I am setting a new pace for myself. I’m settling into a glorious 6-month sabbatical, which is all the sweeter after 15 years of solo parenting and running a busy small business, with lots of teaching and travel, and all the juggling that entailed.
Gorgeous, languid time begins to open up for me, which leads me to contemplate the idea of slowness.
Indian-Welsh poet Tishani Doshi delivers an interesting TED talk[5] about the value of slowness. She makes the point that time is one of our greatest luxuries. When you gift yourself time, like I have, you no longer need to parcel it up into neat, pre-allocated bundles, robbing it of all of its juice and vitality. Doshi suggests that slowness can nurture creativity. I couldn’t agree more! All that creative head space that was previously given over to work-related ruminations is becoming free real estate. Freedom to play!
I’ve recently stumbled upon the idea of ‘mental white space’. This was originally a design term denotating the negative space around an image. This blank space is just as important as the image because it serves a unique purpose: ‘It is balancing the rest of the design by throwing what is on the page (or screen) into relief’, explains Jocelyn K. Glei, host of the Hurry Slowly podcast.[6] Mental white space therefore is that spacious, non-doing time when we’re daydreaming or taking pause and it fuels our creativity.
The best way we can gift ourselves white space is with time. ‘Time scarcity is like kryptonite for creativity.
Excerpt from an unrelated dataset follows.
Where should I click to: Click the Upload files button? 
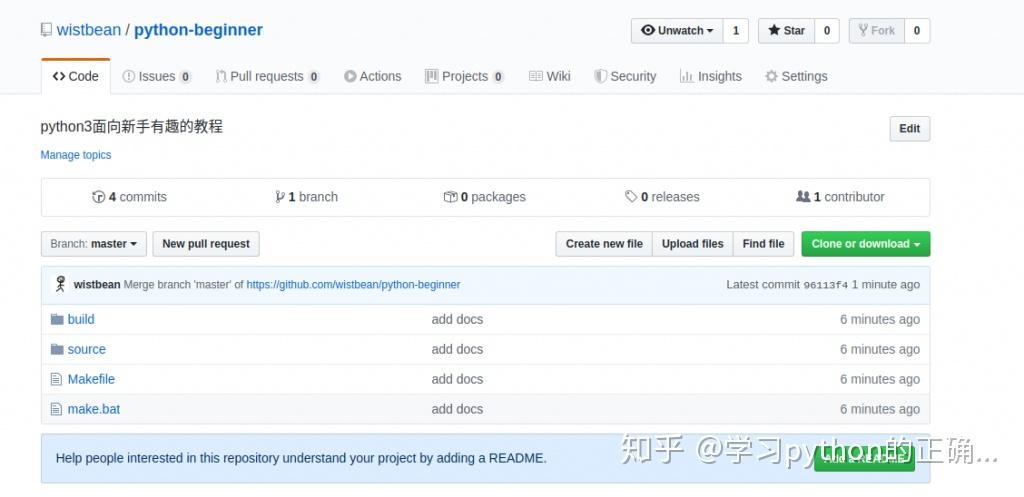click(692, 244)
If we want to create an environment that nourishes innovation and imagination, we need to build quiet counterparts to our daily rhythm. These small moments of “white space”—where we have time to pause and reflect, or go for a walk, or just breathe deeply for a few moments—are what give balance and flow and comprehension to our lives as a larger whole,’ says Glei.
The key to cultivating slowness in a previously over-stuffed life is starting your day slowly. I’m learning to take long morning walks on the beach—with no set time that I have to hurry home and ‘start’ my day.
I’m also taking more time for quality connections with my loved ones—again without a time agenda. The afternoon siesta is becoming a regular fixture. And the chores that I still must do—housework and shopping, parenting, and, some work tasks—I’m trying to do in a gentling way that is kind on my nervous system.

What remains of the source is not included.